Disclaimer: Crepúsculo es de Stephenie Meyer. Lo demás es de nosotras. Lo tocas, te drenamos. Graciasdenada.

Summary: Pensó que cuando ella dijo «acepto» nada podría hacerlo más feliz. Hasta ahora. –Drabbles, Charlie/Renée. Para Hizashii.

AnaAnna say: Regalo navideño para Hizashii, !te amamos, marida!

"Every time I look at you, baby, I see something new,
that takes me higher than before and makes me want you more
"
(All about lovin' you - Bon Jovi)

I.-

La sonrisa que ella tiene en ese momento es algo que Charlie difícilmente olvidará.

No hace mucho que conoce a Renée, eso tiene que aceptarlo, pero sabe que la ama. No se lo dirá, no puede; las palabras se deslizan desde su garganta y se atoran justo en la punta de su lengua, como si estuvieran pegadas, perdidas, ciegas (su familia nunca le enseñó a demostrar cómo se sentía, debía guardarse todo para él).

Pero lo hace a su manera, con sus sonrisas y sus ojos chispeantes.

Y ella lo sabe. Sabe lo que cada sonrisa significa, lo que quiere decir con la mirada, porque en ese corto periodo de tiempo, aprendió a leerlo (y a amarlo, por supuesto).

Le molesta un poco, quizá. Porque a veces necesita escuchar un "te amo" de sus labios, y no de sus ojos. Pero se resiste, y se calla. No vale la pena pelear por tonterías. Se tienen uno al otro. Y no necesitan más, ¿verdad?

II.-

Hay veces (muy raras, hay que admitirlo) en las que Charlie se acerca a ella de la nada y besa su mejilla suavemente o le pasa la mano por el cabello, entonces ella voltea y une sus labios con los de él.

Y sienten que todo va bien, que funcionará.

Se respira tranquilidad en la pequeña casa y ni siquiera la humedad en el ambiente o el suave chapotear de la lluvia puede hacer que ella quite su sonrisa.

«Por que funcionará», se repiten una y otra vez, «estaremos juntos para siempre».

(Para siempre)

III.-

No es que Charlie sea detallista; pero esa ocasión era diferente. Una caja de chocolates, un ramo de rosas, y la emoción y nerviosismo brillando en sus ojos.

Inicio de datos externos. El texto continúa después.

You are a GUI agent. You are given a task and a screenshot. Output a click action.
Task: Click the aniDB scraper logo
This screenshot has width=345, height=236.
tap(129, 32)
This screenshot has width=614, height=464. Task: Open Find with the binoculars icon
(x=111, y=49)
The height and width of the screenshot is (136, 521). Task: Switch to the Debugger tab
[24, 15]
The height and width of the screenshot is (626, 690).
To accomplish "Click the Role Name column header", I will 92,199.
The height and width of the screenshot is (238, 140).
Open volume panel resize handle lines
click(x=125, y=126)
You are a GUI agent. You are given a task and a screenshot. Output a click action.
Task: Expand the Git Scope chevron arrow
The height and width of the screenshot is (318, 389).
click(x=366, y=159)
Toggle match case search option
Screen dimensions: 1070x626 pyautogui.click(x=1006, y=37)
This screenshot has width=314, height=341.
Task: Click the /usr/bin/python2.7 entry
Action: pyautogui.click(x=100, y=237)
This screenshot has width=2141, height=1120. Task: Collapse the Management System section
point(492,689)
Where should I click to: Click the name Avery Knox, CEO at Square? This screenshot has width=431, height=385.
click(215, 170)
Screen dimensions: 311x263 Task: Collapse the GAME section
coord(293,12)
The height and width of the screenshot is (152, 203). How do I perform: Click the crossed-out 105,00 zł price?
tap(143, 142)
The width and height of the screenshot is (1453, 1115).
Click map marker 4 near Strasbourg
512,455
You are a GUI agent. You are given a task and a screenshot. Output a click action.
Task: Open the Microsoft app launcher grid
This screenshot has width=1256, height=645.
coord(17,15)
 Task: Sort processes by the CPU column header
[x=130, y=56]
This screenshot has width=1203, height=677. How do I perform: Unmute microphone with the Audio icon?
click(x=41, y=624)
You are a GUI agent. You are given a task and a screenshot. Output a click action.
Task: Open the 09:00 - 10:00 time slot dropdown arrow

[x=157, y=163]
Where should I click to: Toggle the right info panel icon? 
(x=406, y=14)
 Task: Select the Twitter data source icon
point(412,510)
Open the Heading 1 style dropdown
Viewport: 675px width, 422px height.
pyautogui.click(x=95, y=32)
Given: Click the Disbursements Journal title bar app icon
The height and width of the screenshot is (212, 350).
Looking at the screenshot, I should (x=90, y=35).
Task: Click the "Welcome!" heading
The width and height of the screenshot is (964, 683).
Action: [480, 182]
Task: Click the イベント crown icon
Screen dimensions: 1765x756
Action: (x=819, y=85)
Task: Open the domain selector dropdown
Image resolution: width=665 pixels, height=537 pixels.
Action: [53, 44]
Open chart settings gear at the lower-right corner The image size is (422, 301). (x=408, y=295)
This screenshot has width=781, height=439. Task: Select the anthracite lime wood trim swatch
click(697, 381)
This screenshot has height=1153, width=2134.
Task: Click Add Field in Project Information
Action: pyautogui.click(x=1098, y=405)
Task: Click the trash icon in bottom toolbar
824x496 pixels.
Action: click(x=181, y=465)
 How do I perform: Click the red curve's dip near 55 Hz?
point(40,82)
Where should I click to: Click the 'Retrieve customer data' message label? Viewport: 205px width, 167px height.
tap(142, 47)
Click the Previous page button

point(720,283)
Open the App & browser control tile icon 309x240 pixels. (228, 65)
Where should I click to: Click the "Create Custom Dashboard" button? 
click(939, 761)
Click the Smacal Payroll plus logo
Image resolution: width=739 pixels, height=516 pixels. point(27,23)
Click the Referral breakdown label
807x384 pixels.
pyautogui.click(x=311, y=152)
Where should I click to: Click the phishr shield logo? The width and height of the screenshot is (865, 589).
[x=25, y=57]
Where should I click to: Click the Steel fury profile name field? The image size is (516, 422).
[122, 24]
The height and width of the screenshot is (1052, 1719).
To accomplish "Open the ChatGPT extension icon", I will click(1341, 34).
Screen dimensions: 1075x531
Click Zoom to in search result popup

Llega temprano, porque es el día (y aún no puede creerlo, maldición, no puede. Por eso se lo repite muchas veces). Abre la puerta, con mucho cuidado, pues no quiere hacer ruido.

Unos brazos le rodean el cuello y unos labios le cubren la boca. Los regalos caen al suelo y se tambalean. Realmente no es importante. Él le devuelve el beso, y le rodea la cintura con sus manos, disfrutando cada precioso momento que ella le regala de felicidad.

Celebración, grita el silencio. Hoy cumplían un mes de estar juntos. Un mes desde que ella dijo «acepto» y él se convirtió en el hombre más feliz del mundo.

Nada podría cambiar aquello.

IV.-

Charlie nunca ha sido ruidoso, de hecho, odia llamar la atención, pero esta ocasión es diferente; el grita (de felicidad, alegría pura) y Renée puede jurar que incluso está a punto de comenzar a dar saltos.

Ella al fin le ha dicho lo que desde hace una semana exacta le había tenido preocupada.

Esas tres palabras siguen flotando en el ambiente («Charlie, estoy embarazada»), haciendo eco en sus oídos.

Pensó que cuando ella dijo «acepto» nada podría hacerlo más feliz.

Hasta ahora.

V.-

Completo.

Sí, esa palabra lo describía. Y feliz, y alegre, y contento, por supuesto. Pero sobre todo completo.

Charlie tenía una familia; a la pequeña Bells, diminuta y hermosa, que tenia los rasgos más hermosos de él y ella. Y a Renée, su esposa (su todo) que le hizo sentir completamente otro él, llenándolo de felicidad y alegría.

La rutina jamás le pareció más entretenida y emocionante. Levantarse, besar a su esposa y a su hija e irse al trabajo para venir en la noche cansado y encontrarse con su familia esperándolo; dándole la bienvenida.

Charlie jamás se volvería a sentir solo, porque ahora estaba completo.